Брызнут на веки кровавой росой
Вздрогнешь, прозришь и увидишь, скорбя:
Вот он, последний решительный бой
Каждый из множества - сам за себя.
А из промозглых полесских болот
Веет дыханьем библейских пустынь:
В души, в сердца и в источники вод
Медленно падают звезды Полынь.
- Что это? - Лейтенант присел рядом, с интересом и как-то по-новому посматривая на Сергея. Тот смущенно хмыкнул:
- Да вроде как стихи. "Видения Иоанна-богослова" называются.
- Твои, что ли?
Сергей кивнул.
- Это тот Иоанн, что Апокалипсис написал?
Сергей снова кивнул.
- Хорошие стихи, - констатировал лейтенант, но в голосе его ощущалось не одобрение, а что-то другое, что-то гораздо менее приятное. Талант у тебя, наука, большой талант. Так какого ты дьявола, вместо того чтоб стихи писать, в ученые полез? Господи, ну почему же в этой несчастной стране никто не занимается своим делом?

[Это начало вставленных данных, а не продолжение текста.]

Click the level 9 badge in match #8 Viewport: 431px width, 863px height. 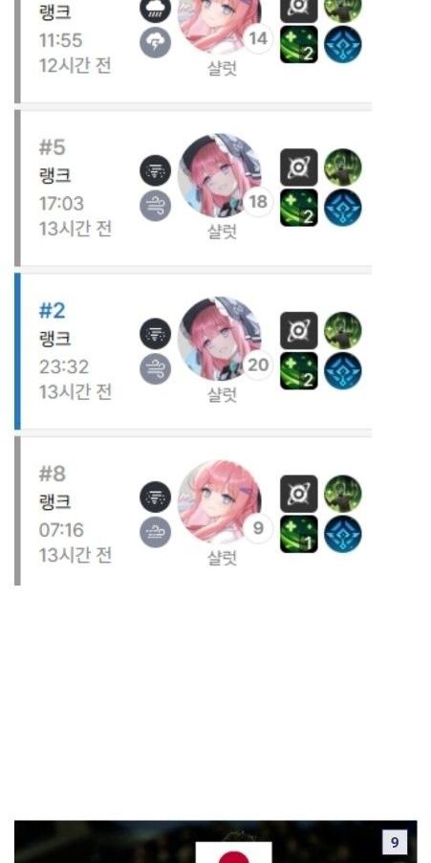click(258, 528)
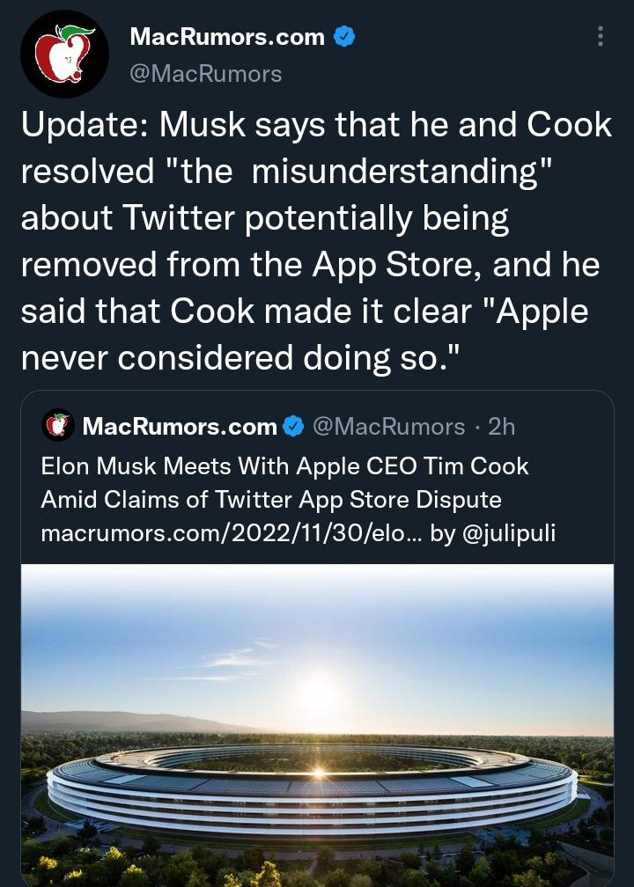Click the verified badge inside the quoted tweet

pos(293,428)

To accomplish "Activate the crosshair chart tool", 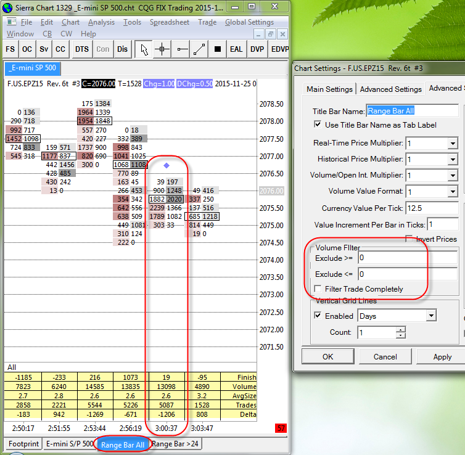I will coord(162,49).
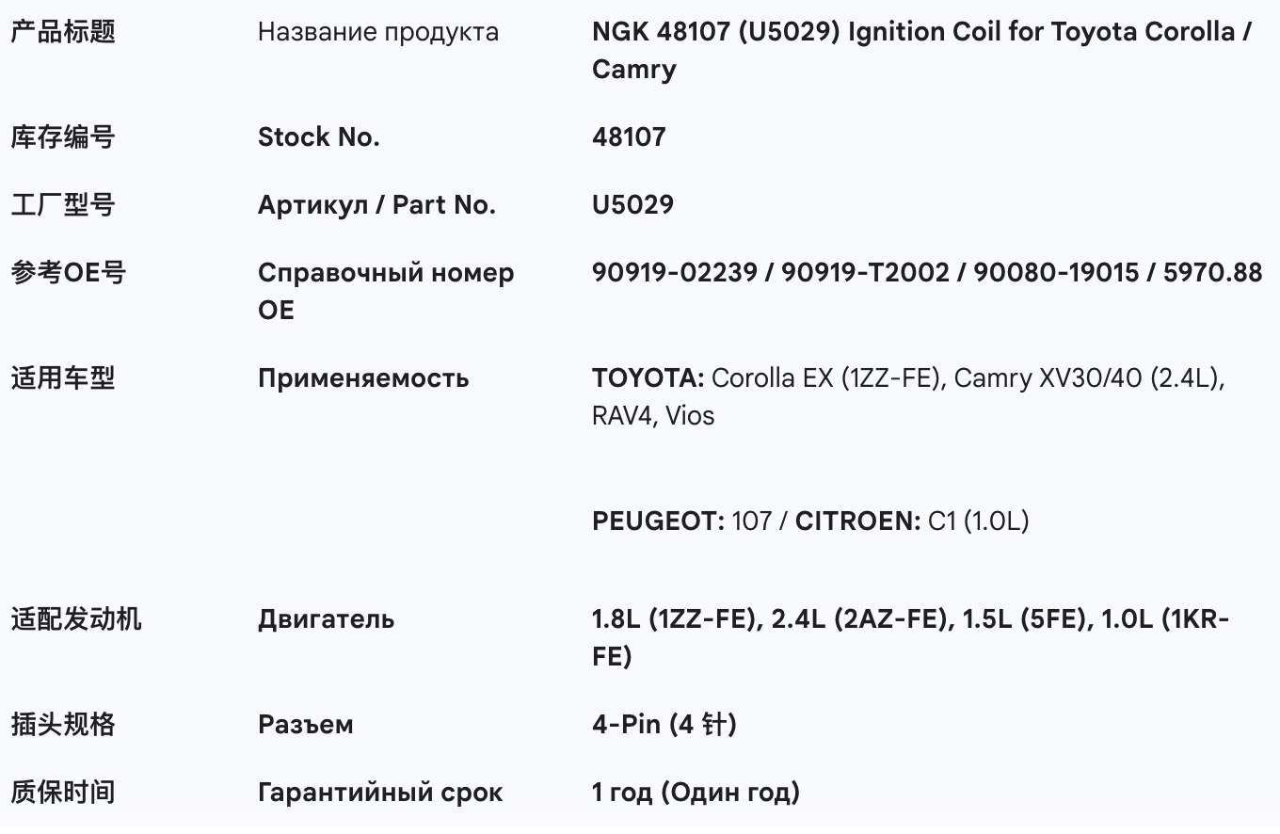This screenshot has height=834, width=1280.
Task: Click the 适配发动机 label
Action: pyautogui.click(x=76, y=619)
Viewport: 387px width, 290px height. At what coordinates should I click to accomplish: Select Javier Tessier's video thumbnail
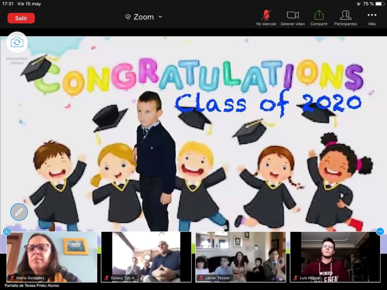[240, 256]
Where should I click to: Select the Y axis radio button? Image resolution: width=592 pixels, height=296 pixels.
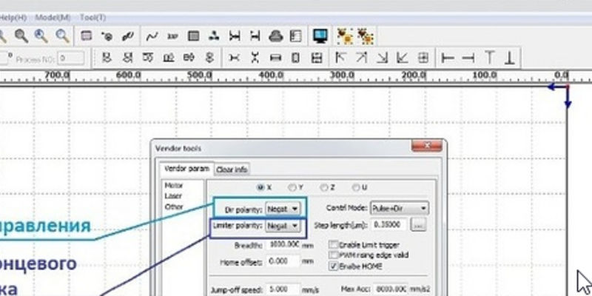(294, 188)
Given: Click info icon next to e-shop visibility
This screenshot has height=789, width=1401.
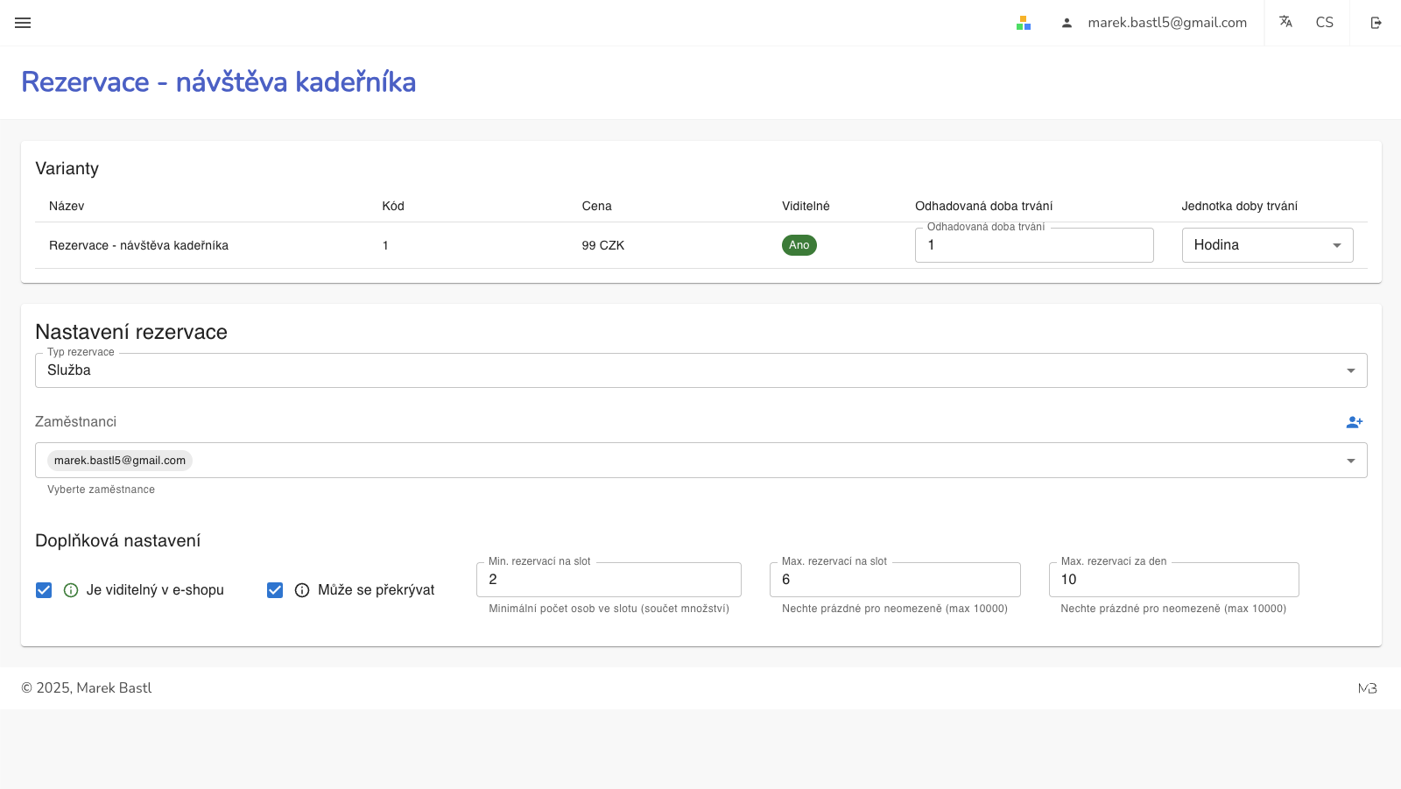Looking at the screenshot, I should point(71,590).
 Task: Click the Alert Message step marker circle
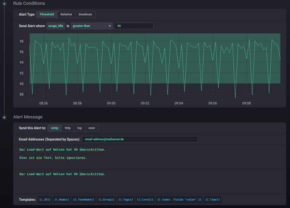point(4,117)
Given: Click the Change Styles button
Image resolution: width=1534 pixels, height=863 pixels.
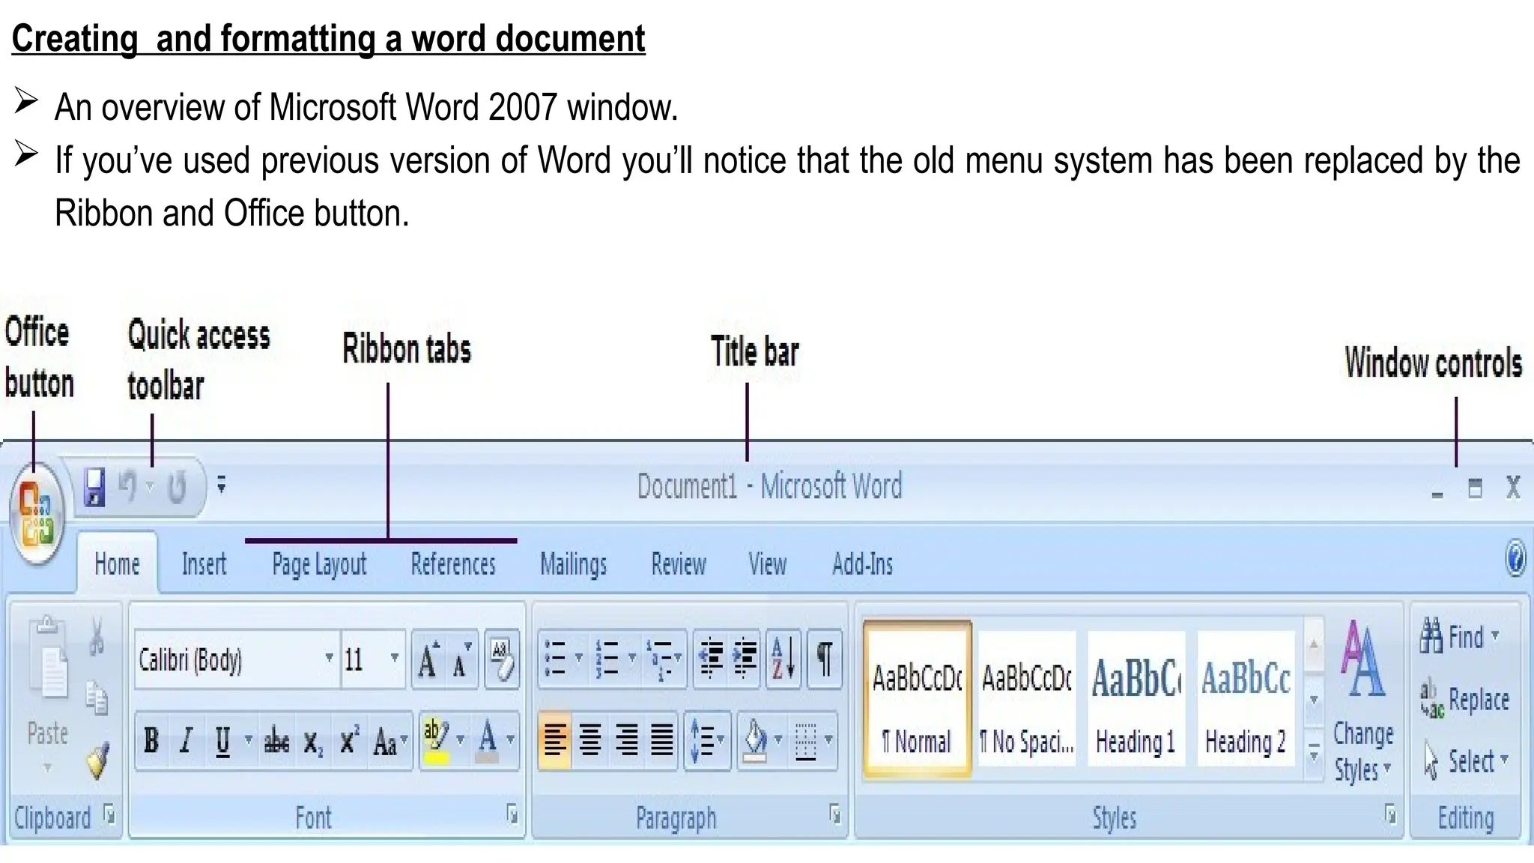Looking at the screenshot, I should tap(1362, 704).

Сергей приподнялся на локте, спросил ошарашенно:
- А с чего ты решил, что наука - это не мое?
- А вот и решил. - Лейтенант сплюнул. - По результатам сужу. Впрочем, ты-то еще ничего. К бестиям в гости не только других погнал, но и сам полез, не в пример всяким прочим... Эх, наука, наука... "Понял, что они действительно есть..." Это мы и без тебя поняли, еще полгода назад. Сергей Луценко, тезка твой, на своей шкуре это испытал, земля ему пухом. Где-то она теперь, шкура его? Нет, если ты - ученый, так пойми то, чего мне никогда не понять, научи меня, что это за сволочь такая, как ее извести, пока она по всей планете не расползлась! Не можешь? А тогда на хрена ты мне нужен?